L'Arte di ritrarre il nostro Stelo

Due diverse visioni del concetto di "ragazza neanderthaliana". A sinistra, un'opera di Tom Bjorklund, a destra, una scultura dei Fratelli Kennis.
Per quanto la paleoarte che rappresenta i dinosauri o altre mitiche creature del remoto passato sia sicuramente una delle più suggestive forme di iconografia scientifica, nessun altro clade fossile può liberare le energie dei veri artisti quanto Hominini*.
Nessun altro gruppo di creature estinte suscita in noi più fascino ed emozione dei nostri parenti più prossimi, gli unici potenziali "esseri umani", nonché rami del medesimo stelo dal quale l'umanità è nata. E proprio per l'enorme carica di suggestione che "gli antenati" hanno in noi, la paleoarte umana è, a differenza di ogni altro tema della iconografia paleontologica, quella dove più potente e prepotente si manifesta l'indole dell'artista talentuoso. 
Non è mia intenzione fare una digressione stilistica, estetica o filosofica, mi limito a connotare due tendenze principali, forse troppo grossolane, che identifico nella paleoarte umana degli ultimi decenni: il "realismo" contrapposto al "idealismo". 
Il realismo, che sovente sfocia nel virtuosismo iper-realistico, ha nei Fratelli Kennis i suoi più famosi esponenti. Il realismo paleoartistico pretende (si illude?) di trasportarci indietro nel tempo per mostrarti gli antichi stem-Homo (Hominini) come "avrebbero potuto essere" dal vivo. La cura del dettaglio anatomico si fa maniacale, il rigore del clima pleistocenico si fa rigore estetico e puritanesimo entropico: il nostro ominide è quindi sporco, abraso, spettinato e solcato da cicatrici. La pelle porta i segni delle sofferenze di una vita selvatica o consumata. Lo sguardo del soggetto è lucido, tagliente, ma spesso velato dal peso della sopravvivenza. 
L'artista qui trasmette, o si diverte a trasmetterci, l'illusione della verosimiglianza. Quella che vediamo, quindi, è la simulazione del reale, così come concepita dalle categorie (esse stesse astrazioni) dell'artista, il quale intende la "rappresentazione" come aderenza ad un principio attualistico per cui il principale motore dell'umanità, ieri come oggi, è lo sporcarsi le mani, il prendere su di sé il peso della vita in tutta la sua asprezza a crudezza. La ruvida scorza degli ominidi dei fratelli Kennis ci ricorda che entropia e caducità sono sempre stati (e lo saranno sempre) i principali motori dell'agire e divenire umano.
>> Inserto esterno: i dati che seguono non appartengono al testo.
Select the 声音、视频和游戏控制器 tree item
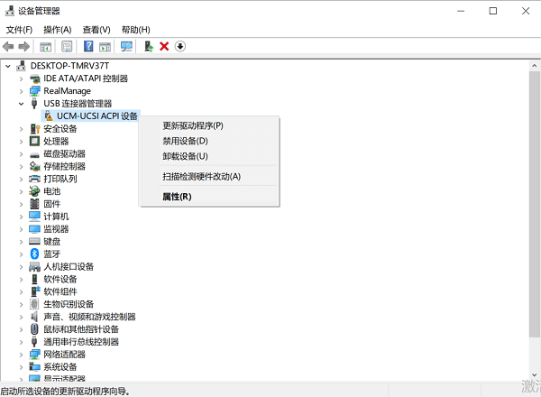This screenshot has width=541, height=397. (x=88, y=317)
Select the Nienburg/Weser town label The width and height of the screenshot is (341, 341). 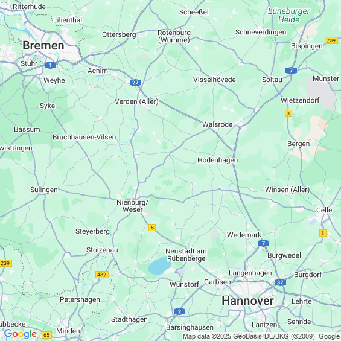coord(132,206)
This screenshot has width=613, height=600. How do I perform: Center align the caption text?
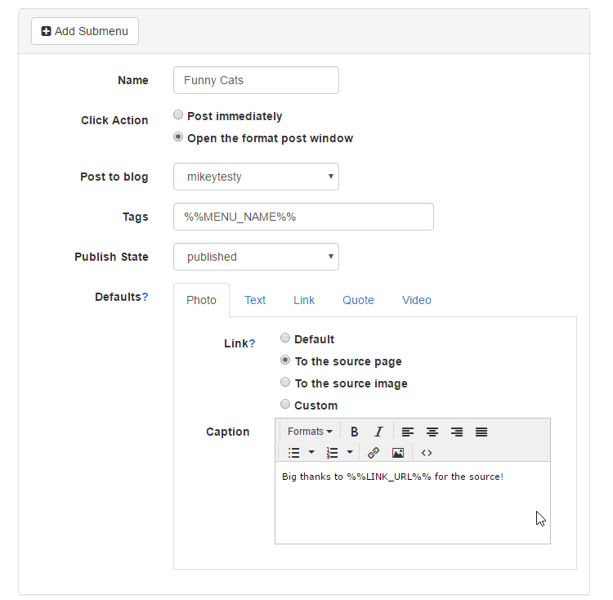click(x=432, y=432)
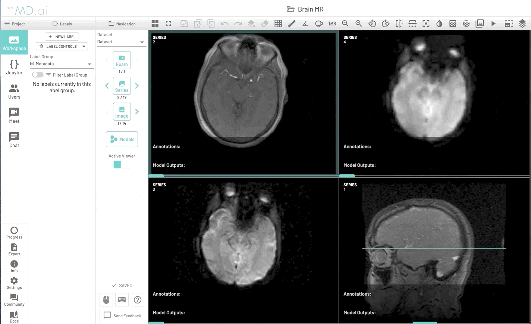The image size is (531, 324).
Task: Activate the bottom-left viewer square
Action: (x=117, y=174)
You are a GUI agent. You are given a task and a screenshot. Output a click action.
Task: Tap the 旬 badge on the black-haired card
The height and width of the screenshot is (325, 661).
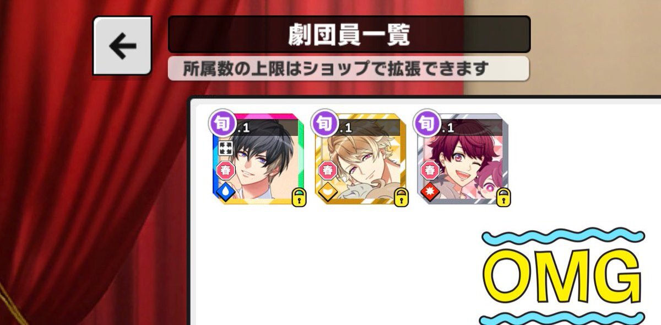(x=223, y=122)
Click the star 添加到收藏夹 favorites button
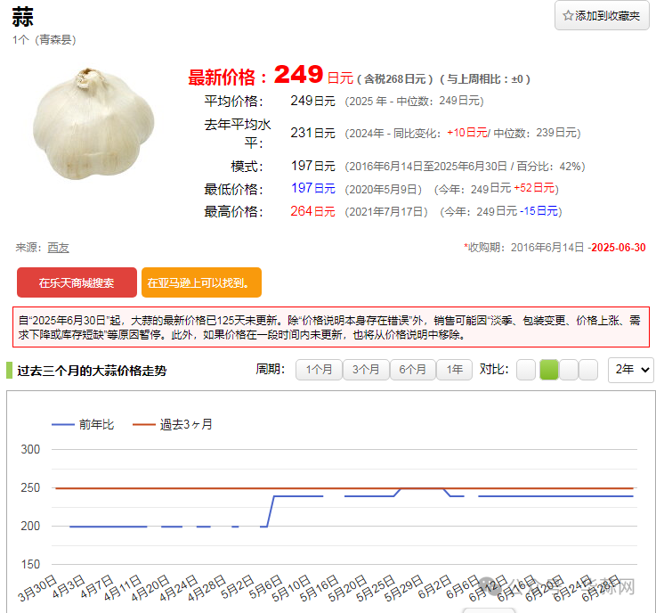This screenshot has height=613, width=656. click(602, 16)
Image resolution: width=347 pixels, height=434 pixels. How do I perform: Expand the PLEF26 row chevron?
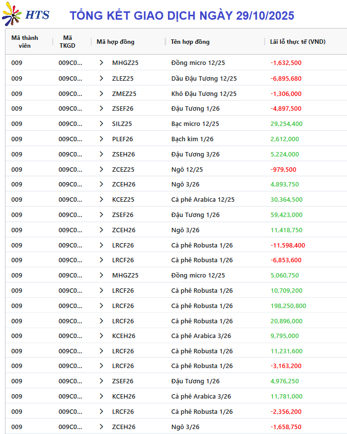click(102, 139)
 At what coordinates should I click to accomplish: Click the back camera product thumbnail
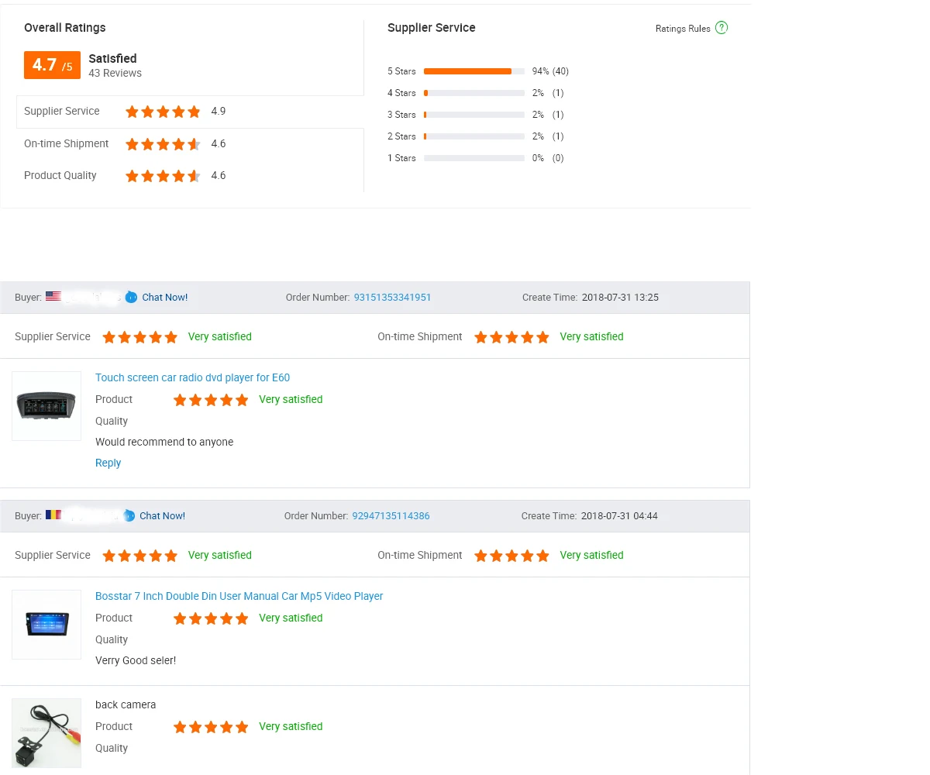pyautogui.click(x=47, y=733)
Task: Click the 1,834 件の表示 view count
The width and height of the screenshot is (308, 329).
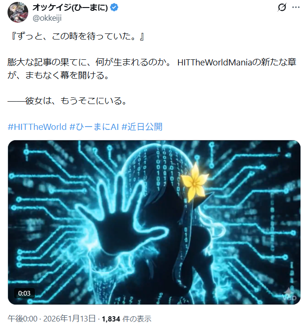Action: point(127,319)
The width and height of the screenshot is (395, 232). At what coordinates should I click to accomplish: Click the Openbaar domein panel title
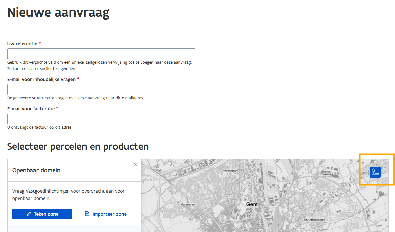36,170
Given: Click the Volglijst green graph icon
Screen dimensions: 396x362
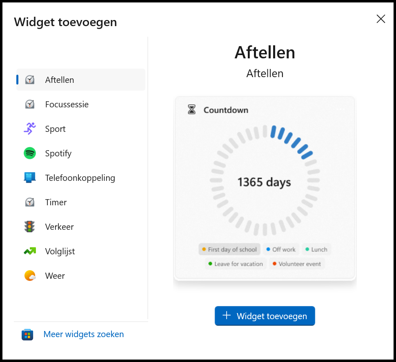Looking at the screenshot, I should tap(29, 251).
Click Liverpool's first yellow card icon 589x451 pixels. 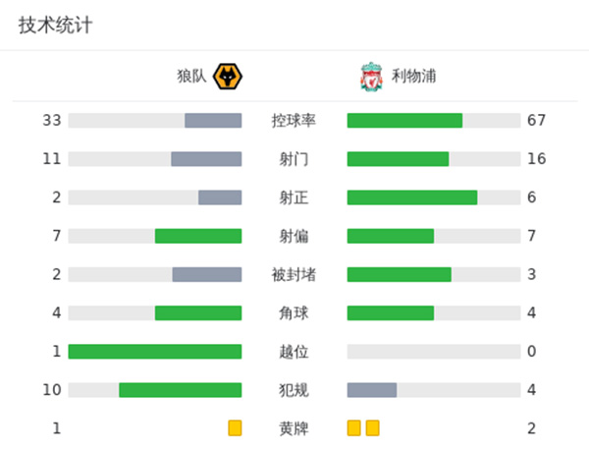[353, 428]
L'ominide rugoso, solcato e abraso dal sole è quindi, prima di tutto, una rappresentazione dello stato immutabile della condizione umana.

Vi confesso che, per quanto notevoli, le opere iper-realistiche dei fratelli Kennis non mi hanno mai colpito particolarmente. Esse sono sicuramente eccellenti, e non nego l'enorme lavoro di documentazione e realizzazione. Ma sono, e restano, pur sempre dei virtuosismi. Esse portano all'estremo la grande illusione di tanta paleoarte dei nostri tempi: l'illusione di poter "rappresentare" scientificamente qualcosa di ormai perduto, senza "filtri" dati dalla particolare concezione culturale dell'artista. L'illusione di annullare l'artista creatore dietro quella che deve apparire come pura opera della Natura. Quella esigenza (ossessione?) per il dettaglio è quindi, il tentativo di compensare l'enormità del dato reale irrimediabilmente perduto con la mole minuziosa di elementi "immutabili" della condizione umana (la polvere, il sangue, la cicatrice) che possiamo trarre direttamente dall'uomo di oggi per completare l'uomo di ieri. L'artista, pare quasi voglia sminuirsi, ci vuole far credere di aver soltanto rimesso insieme i pezzi del mosaico naturale.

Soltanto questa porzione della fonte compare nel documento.